Le soir même j’ai décroché le téléphone pour annoncer la merveilleuse nouvelle à mes parents. J’étais comme fou de joie, très loin, sur une autre planète. Je ne pensais qu’à répandre et partager mon bonheur.
Hélène décrocha.
— J’ai une formidable nouvelle à vous annoncer ! Sophie est enceinte, vous allez devenir grands-parents, avais-je révélé avec empressement.
— Ah, c’est bien, répondit Hélène sans enthousiasme….
Surpris par la froideur de sa réaction et de son propos, je m’étais alors hâté de prendre de leurs nouvelles.
— Vous allez bien ?
— Oui, très bien, m’avait-elle répondu.
J’avais cru que vous seriez contents d’apprendre cette nouvelle, m’étais-je alors précipité.
— Oui, nous le sommes, évidemment, mais tu sais, nous savions bien que cela arriverait un jour. Ce n’est pas vraiment une surprise.
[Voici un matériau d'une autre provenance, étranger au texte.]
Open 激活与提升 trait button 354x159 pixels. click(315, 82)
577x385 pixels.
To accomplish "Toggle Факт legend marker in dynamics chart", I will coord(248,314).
— Evidemment, avais-je répondu, vous le saviez...
Les larmes me montèrent aux yeux.
Avant que mes sanglots ne m’étranglent entièrement, j’ai très vite prétexté avoir d’autres personnes à prévenir. Je me suis alors assis sur le canapé et Sophie est venue se blottir contre moi. J’étais blessé.
— Ce n’est pas grave, tu sais comment sont tes parents, on ne les refera pas… Le bébé sera notre bonheur à nous, rien qu’à nous…Je te promets que tout ira bien.
J’avais alors téléphoné à ma sœur pour lui annoncer la nouvelle. J’avais tenté d’atténuer ma joie. Son ventre à elle, depuis quelques mois déjà s’obstinait à ne pas s’arrondir. Elle s’était sincèrement réjouie pour nous, mais je comprenais à quel point notre bonheur venait à présent remuer sa peine.

Rapidement Sophie prit un rendez-vous pour passer sa première échographie. Je l’avais accompagné, mais très égoïstement, je n’avais pas voulu descendre de la voiture. J’avais trop peur. J’avais encore cette idée que quelque chose ne se passait pas normalement. Et si le test de grossesse s’était trompé ? Et si le bébé était mal accroché ? Et si…
Sans doute n’aurai-je pas su ce jour-là contenir toute ma déception et ma peine.
J’ai attendu dans la voiture. C’était interminable. Je regrettais de ne pas avoir trouvé le courage. Je me sentais lâche comme un homme qui admirait tant, tout le courage de sa femme.
Et puis Sophie est revenue. Le visage fermé. Je craignais le pire.
Elle ouvrit la portière et s’écria avec une sorte d’agacement:
— Mais bon sang, qu’est-ce que tu m’as fait ?
Je restai coi…
— Que veux-tu dire, je ne comprends pas ? Il se passe quelque chose de grave, m’étais-je alors empressé d’enchérir ? Je devinais le stress monter en moi.
— Oui, en effet il y a quelque chose de grave, me répondit-elle, alors que je sentais poindre son énervement ! Ah ça, pour être enceinte, je suis enceinte, tu peux te rassurer ! J’attends des jumeaux !
— Quoi ? Tu en es sûre ?
— Ça pour en être sûre, j’en suis sûre. Sophie semblait encore sous le choc. Comment allons-nous faire, clama-t-elle en s’affaissant sur son siège ?
Faire quoi, me disais-je dans ma tête ? Mais de quoi pouvait-elle bien parler ?
Je ne comprenais décidément rien de son inquiétude ou encore de sa réaction.
Pour ma part, j’étais simplement deux fois plus heureux, comme si j’apprenais à nouveau que ma femme était enceinte.
— Il nous faudra changer de voiture, avoir tout en double, et puis c’est compliqué d’avoir deux bébés en même temps. Tu ne te rends pas compte ?!
A dire vrai, je crois que je n’avais jamais vraiment approché un bébé.
Effectivement, Sophie avait raison, je ne me rendais compte que d’une seule chose. Comme victime d’un coup de baguette magique, ma joie déjà si grande, venait de se dédoubler en deux parts égales et identiques, déjà chacune plus immense, que la portion initiale.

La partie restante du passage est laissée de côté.